» **REQUIRED TASK 1**
Using the passage on slavery and American nationality, answer each question:
(a) According to the passage, what share of the American Republic was made up of slaveholding States?
(b) In half of the United States, what was the African race believed to be doomed to, and by whose will?
(c) What did the adherents of slavocracy insist on?
» **REQUIRED TASK 2**
Pick up the passage on slavery and American nationality after its final sentence and carry it forward in the same style.

» **SOURCE DOCUMENT**

From the inception of free government in America these ideas were in conflict, each strengthening itself with the accessories of industrial and political life, and both, not wholly unconsciously, tending toward irrepressible conflict. The history of that conflict from its inception is a history of the intellectual and moral development of the people of the United States. For many years the public mind had only obscure notions of the meaning of nationality: the idea was vast and necessarily corrective of moral and industrial defects. Primarily, the idea was of a free State, but half the American Republic was of slaveholding States. The idea was of industrial efficiency, but half the United States was economically inefficient. The idea was of a moral order, irrespective of race, but in half of the United States the African race was believed to be doomed, by the will of God, to permanent, absolute slavery. Entangled with this misconception of republican institutions was the inevitable confusion of administrative functions and theories of government,-slavery drawing to itself, necessarily, an interpretation favorable to its perpetuity. Therefore
taxation, representation, and the actual direction of the government, State and National, became elements of a continuous dispute, the adherents of slavocracy insisting on concentrating all the powers of the Nation in support of slavery, and notably in expanding it over new regions.

» **SOURCE MATERIAL**
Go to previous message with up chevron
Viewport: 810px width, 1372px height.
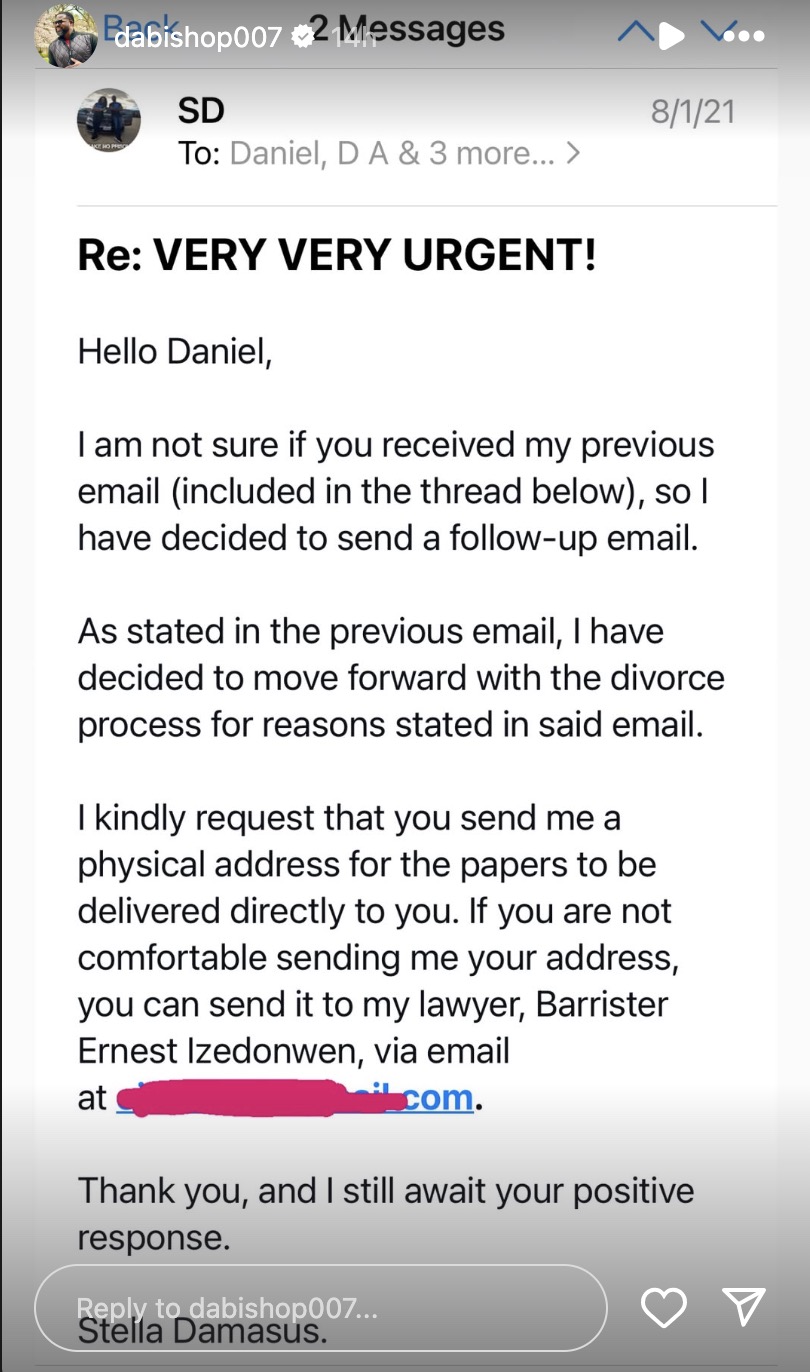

» **FINAL RESULT 1**
(a) Half of it.
(b) Permanent, absolute slavery, by the will of God.
(c) Concentrating all the powers of the Nation in support of slavery, and notably expanding it over new regions.

» **FINAL RESULT 2**
For many years the American people moved, apparently without expostulation from any part of the Union, toward the realization of a vast, slaveholding Confederacy, which promised, ultimately to extend indefinitely southward. But the purposes of men must reckon sooner or later with the laws of nature, and these laws, ever operating regardless of the selfishness of men, had, by the middle of the nineteenth century, quite obliterated slavery from the northern half of the Union. But Congress and States persisted in legislating against the laws of nature and the North awoke to a sense of virtue to which it was hardly entitled by its voluntary acts, for in every State, North as well as South, slavery, either African or Indian, had at some time existed. Had the northern boundary of the United States run along Mason and Dixon's line instead of the Great Lakes, the reaction against slavery must have been long delayed, and secession must have broken out from, rather than for, a Slaveholding Confederacy.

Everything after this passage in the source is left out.